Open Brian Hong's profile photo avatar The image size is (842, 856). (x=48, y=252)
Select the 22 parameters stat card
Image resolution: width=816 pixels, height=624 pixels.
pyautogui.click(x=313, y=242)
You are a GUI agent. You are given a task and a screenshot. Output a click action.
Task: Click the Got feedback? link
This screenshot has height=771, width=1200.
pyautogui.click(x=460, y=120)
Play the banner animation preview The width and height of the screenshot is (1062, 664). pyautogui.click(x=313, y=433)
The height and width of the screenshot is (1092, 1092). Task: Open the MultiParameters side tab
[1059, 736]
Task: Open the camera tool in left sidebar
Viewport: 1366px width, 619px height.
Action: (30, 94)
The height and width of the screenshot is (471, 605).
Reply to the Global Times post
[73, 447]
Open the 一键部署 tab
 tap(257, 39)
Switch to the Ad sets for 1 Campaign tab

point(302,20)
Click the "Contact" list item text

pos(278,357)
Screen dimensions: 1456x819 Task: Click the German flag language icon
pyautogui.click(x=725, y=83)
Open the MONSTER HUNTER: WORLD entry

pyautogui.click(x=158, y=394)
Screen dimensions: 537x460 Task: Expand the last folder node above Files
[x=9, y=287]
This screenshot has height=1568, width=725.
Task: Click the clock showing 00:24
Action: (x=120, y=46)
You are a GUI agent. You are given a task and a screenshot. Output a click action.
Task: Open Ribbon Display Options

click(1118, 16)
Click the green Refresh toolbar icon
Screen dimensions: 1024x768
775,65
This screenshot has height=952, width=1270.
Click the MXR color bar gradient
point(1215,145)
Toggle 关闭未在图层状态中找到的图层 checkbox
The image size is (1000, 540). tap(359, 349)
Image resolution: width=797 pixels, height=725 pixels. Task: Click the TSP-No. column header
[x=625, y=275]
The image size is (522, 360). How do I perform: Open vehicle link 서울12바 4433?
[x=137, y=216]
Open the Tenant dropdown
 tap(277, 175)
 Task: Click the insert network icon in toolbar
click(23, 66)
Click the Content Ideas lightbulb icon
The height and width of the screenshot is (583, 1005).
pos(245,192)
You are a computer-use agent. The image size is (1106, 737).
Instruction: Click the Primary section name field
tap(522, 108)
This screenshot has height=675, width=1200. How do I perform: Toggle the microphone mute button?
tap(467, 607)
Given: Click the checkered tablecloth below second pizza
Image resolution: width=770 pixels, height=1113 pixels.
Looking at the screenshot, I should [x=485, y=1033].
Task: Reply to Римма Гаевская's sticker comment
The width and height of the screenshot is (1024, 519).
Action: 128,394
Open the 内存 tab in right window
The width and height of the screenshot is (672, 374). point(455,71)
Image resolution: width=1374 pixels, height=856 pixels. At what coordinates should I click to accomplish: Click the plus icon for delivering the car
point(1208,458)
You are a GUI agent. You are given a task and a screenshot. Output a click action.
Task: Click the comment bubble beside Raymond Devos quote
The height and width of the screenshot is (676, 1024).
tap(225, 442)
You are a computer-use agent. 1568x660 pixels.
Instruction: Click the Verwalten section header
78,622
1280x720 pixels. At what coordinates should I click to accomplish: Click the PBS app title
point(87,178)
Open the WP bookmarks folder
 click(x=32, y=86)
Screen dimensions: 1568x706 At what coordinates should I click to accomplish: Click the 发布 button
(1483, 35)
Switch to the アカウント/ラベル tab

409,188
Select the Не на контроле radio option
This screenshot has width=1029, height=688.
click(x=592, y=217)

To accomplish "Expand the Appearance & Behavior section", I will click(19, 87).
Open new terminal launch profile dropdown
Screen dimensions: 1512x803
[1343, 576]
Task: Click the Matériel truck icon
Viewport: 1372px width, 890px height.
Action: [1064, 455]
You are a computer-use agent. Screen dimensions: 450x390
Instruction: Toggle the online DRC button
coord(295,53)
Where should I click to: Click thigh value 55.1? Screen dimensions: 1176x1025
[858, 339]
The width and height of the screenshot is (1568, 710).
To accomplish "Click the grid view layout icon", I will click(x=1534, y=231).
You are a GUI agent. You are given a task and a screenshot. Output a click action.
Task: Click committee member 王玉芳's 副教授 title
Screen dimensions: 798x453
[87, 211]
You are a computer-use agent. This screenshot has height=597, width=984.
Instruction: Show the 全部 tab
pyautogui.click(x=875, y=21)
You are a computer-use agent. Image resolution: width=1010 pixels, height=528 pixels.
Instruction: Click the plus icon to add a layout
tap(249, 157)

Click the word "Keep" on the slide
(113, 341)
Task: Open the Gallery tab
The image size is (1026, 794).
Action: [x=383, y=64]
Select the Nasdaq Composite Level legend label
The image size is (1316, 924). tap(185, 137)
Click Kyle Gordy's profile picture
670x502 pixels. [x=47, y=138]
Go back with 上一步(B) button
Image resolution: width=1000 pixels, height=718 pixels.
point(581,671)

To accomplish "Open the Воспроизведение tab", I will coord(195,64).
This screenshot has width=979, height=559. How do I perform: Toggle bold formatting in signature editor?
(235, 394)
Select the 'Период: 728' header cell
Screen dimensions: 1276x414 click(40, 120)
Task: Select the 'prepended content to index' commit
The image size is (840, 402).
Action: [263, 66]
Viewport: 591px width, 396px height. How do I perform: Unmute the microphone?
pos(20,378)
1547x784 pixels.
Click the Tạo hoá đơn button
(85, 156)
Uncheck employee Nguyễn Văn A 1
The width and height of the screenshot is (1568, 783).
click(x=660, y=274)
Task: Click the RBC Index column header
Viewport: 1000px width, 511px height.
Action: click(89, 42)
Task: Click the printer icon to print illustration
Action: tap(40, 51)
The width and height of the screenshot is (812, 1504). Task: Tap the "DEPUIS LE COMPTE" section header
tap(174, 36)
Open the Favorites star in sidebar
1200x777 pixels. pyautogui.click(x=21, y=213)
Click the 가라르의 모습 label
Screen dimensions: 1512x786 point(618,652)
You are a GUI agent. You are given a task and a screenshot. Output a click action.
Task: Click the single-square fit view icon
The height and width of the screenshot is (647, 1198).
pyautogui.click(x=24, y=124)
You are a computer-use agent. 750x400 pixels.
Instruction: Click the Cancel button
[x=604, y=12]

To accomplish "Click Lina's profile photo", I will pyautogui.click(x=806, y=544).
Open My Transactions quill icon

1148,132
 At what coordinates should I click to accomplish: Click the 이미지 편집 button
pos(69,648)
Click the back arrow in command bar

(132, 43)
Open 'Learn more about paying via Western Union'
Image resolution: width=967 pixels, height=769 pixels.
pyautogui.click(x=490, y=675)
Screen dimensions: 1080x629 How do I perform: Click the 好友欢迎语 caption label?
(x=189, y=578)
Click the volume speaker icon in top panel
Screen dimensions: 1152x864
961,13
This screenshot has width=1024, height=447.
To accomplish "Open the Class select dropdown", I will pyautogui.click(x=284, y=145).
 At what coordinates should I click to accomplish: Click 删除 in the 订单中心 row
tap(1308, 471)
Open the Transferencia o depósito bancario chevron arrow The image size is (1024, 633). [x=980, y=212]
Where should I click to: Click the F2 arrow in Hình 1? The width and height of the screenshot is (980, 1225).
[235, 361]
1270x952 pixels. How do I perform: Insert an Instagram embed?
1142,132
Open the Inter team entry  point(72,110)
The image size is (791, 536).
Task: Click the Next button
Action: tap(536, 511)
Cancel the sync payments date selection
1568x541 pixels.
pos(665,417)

◇ ◇ ◇

- **Work task**
All lines with the word "computer" should be copied from the material above.

- **Solution**
You are a computer-use agent. The image size is (1106, 737).
You are a computer-use agent. 1568x660 pixels.
You are a computer-use agent. Screen dimensions: 450x390
You are a computer-use agent. This screenshot has height=597, width=984.
You are a computer-use agent. Image resolution: width=1010 pixels, height=528 pixels.
You are a computer-use agent. 750x400 pixels.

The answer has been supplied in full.